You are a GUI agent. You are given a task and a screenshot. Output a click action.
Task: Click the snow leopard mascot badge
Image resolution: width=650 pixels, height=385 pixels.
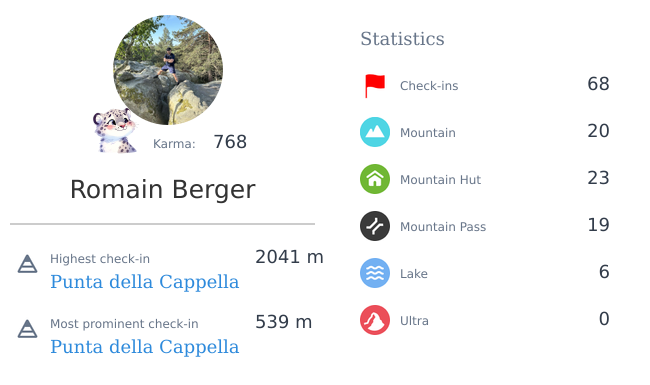tap(114, 131)
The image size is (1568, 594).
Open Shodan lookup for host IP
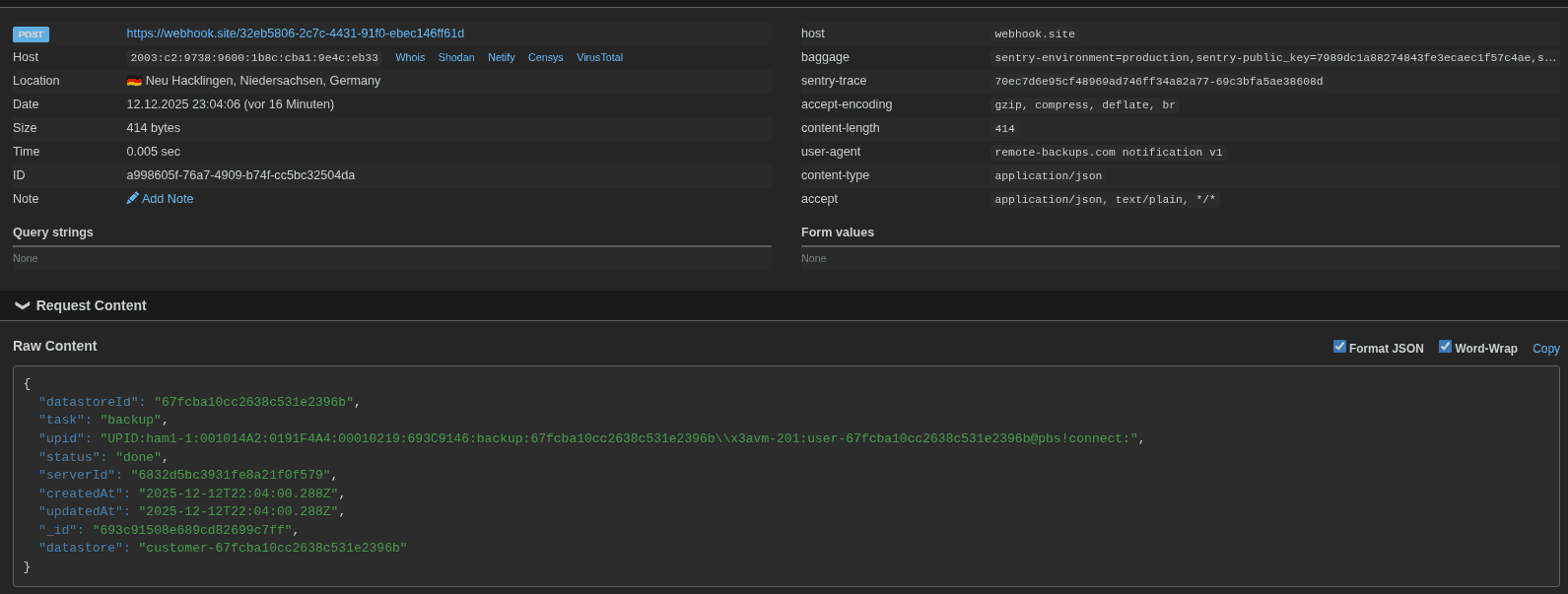coord(456,58)
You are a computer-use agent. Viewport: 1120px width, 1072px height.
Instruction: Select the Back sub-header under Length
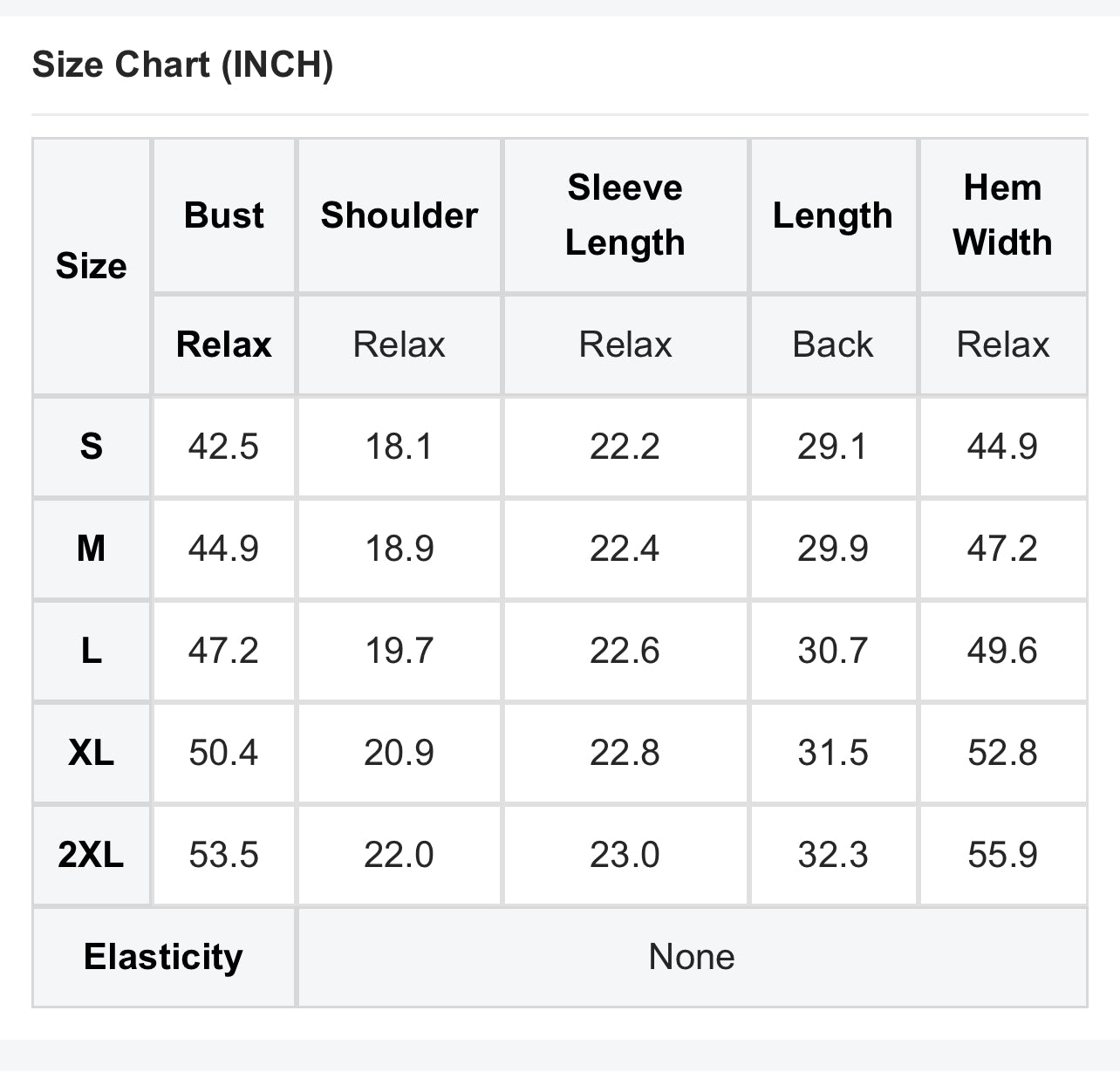(832, 345)
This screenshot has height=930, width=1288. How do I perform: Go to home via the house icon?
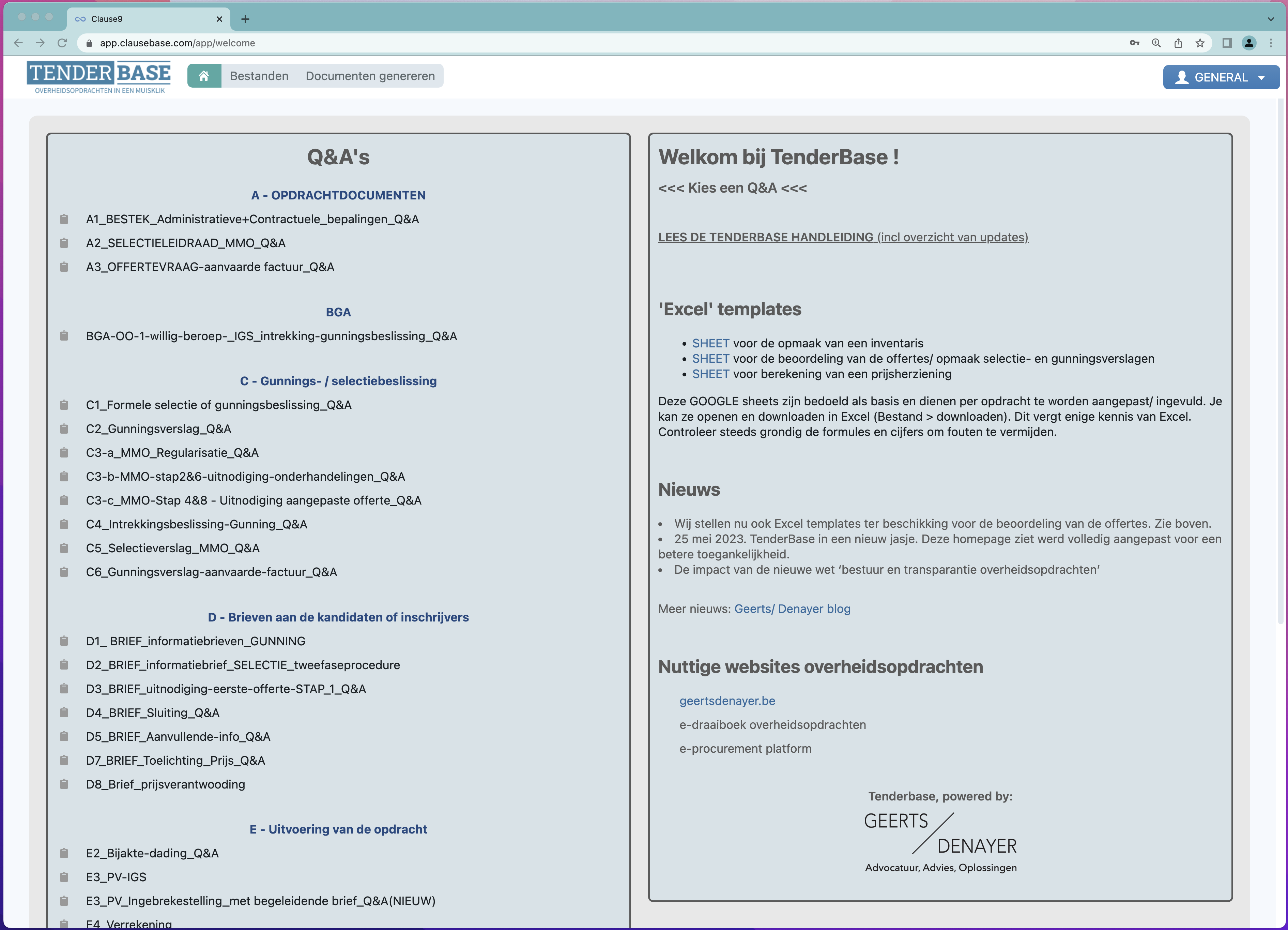(x=204, y=76)
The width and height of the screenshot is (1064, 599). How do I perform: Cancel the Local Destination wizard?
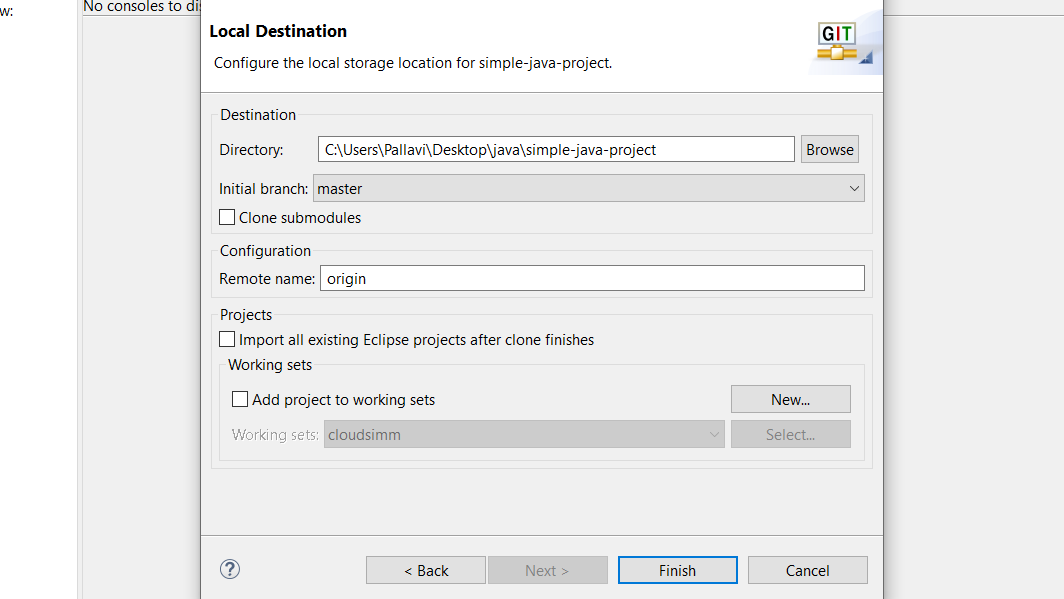point(807,570)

--- Task details ---
Copy exactly the lines that run from the line containing "The width and" to the end of the data above, keeping both end lines and leaving out all pictures.

--- Problem solution ---
The width and height of the screenshot is (1064, 599). How do I perform: Cancel the Local Destination wizard?
point(807,570)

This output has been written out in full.